While PiggyBank, CashBox, CowryWise, and some other fintech companies that were part of the Technext survey have a space for customers to fill in their next of kin details, many cryptocurrency platforms do not have provisions for same.

“Our product team is working on a feature that allows you add a next of kin and we will keep all our users updated once this is available on our platforms,” BuyCoins, a crypto exchange platform that has been in existence since 2017 said.

The million-dollar question

What happens to their coins when customers die without a next of kin or a will?

“The coins remain in the account. In the event that there is any claim on the basis of someone’s death, we evaluate claims and make any necessary decisions,” BuyCoins said.

It added that it is now “working on a feature which allows you provide the details of your next-of-kin and allows us contact them if you have coins but have not used your account in a specific period of time.”

But, Joy Ajike who heads communication at CashBox insists that customers should inform their next of kins of all their savings and investments, especially when they don’t have a will, arguing that the customer base the financial sector has to deal with is enormous, making it difficult to reach out to customers with dormant accounts, or their next of kin.
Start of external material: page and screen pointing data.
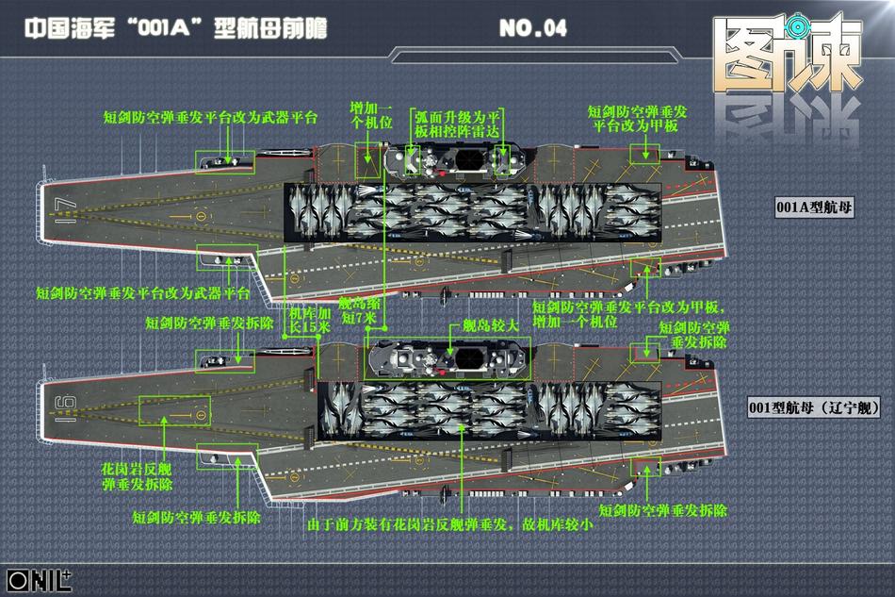The image size is (895, 597).
Task: Click the green box under 增加一个机位
Action: tap(368, 161)
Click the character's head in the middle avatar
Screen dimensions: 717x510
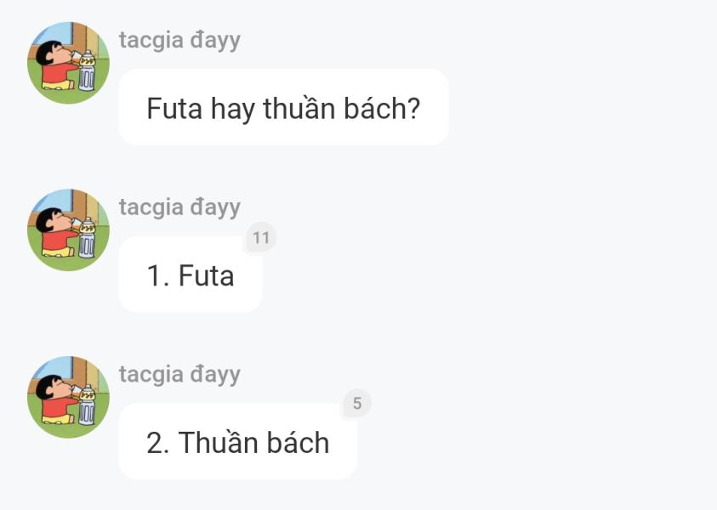[51, 219]
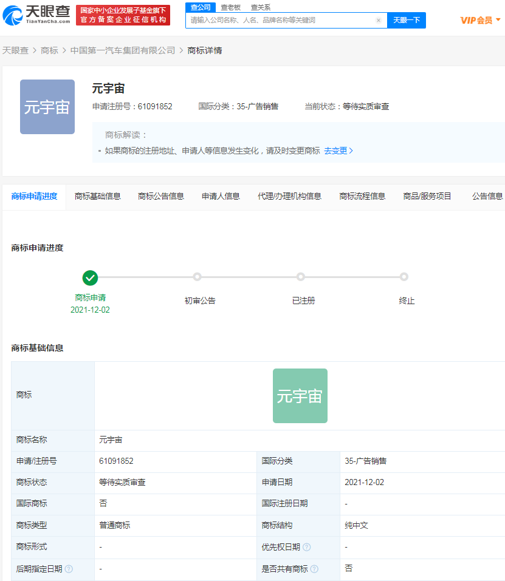Open the 商标基础信息 tab
The height and width of the screenshot is (581, 505).
tap(97, 197)
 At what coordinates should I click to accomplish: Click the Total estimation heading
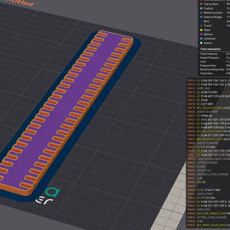[210, 49]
Many of these fintech companies are in the early stage and don’t have that capacity.

“That is one issue that the financial sector has not really been able to overcome…There is no way the bank will know…With the amount of customer base the financial sector has, I don’t think it is something that you can always be tracking…We can’t exactly start calling each customer and harassing them ‘why are you not saving anymore,'” she told Technext.

Next of kin

Young Nigerians are not keeping their next of kins in the loop

Why are young Nigerians not informing their next of kin of all their savings and investments? For many, just like their parents, it didn’t occur to them that they now have investments and should tell their next of kin about it.

Until you brought it up, I had never even given it a thought at all

Laolu Olagunju, UI/UX engineer

“Nobody was aware. I just did it out of my brain,” Idris, a graphic designer based in Lagos said.

“Young people do not want to show their other sources of income, especially if the next of kin is a parent or older siblings.” Amarachi, who works at a tech company in Lagos said.

The same scepticism that inhibited middle-aged and older Nigerians from disclosing their savings and investments to their next of kin, even as tech offers young Nigerian access to early-stage investments options, is gradually creeping in.

With CBN unwilling to compel financial institutions to be attentive to the next of kin problem, the path to securing their investments is going to be a long one. Except, of course, they tell them (the next of kin), themselves.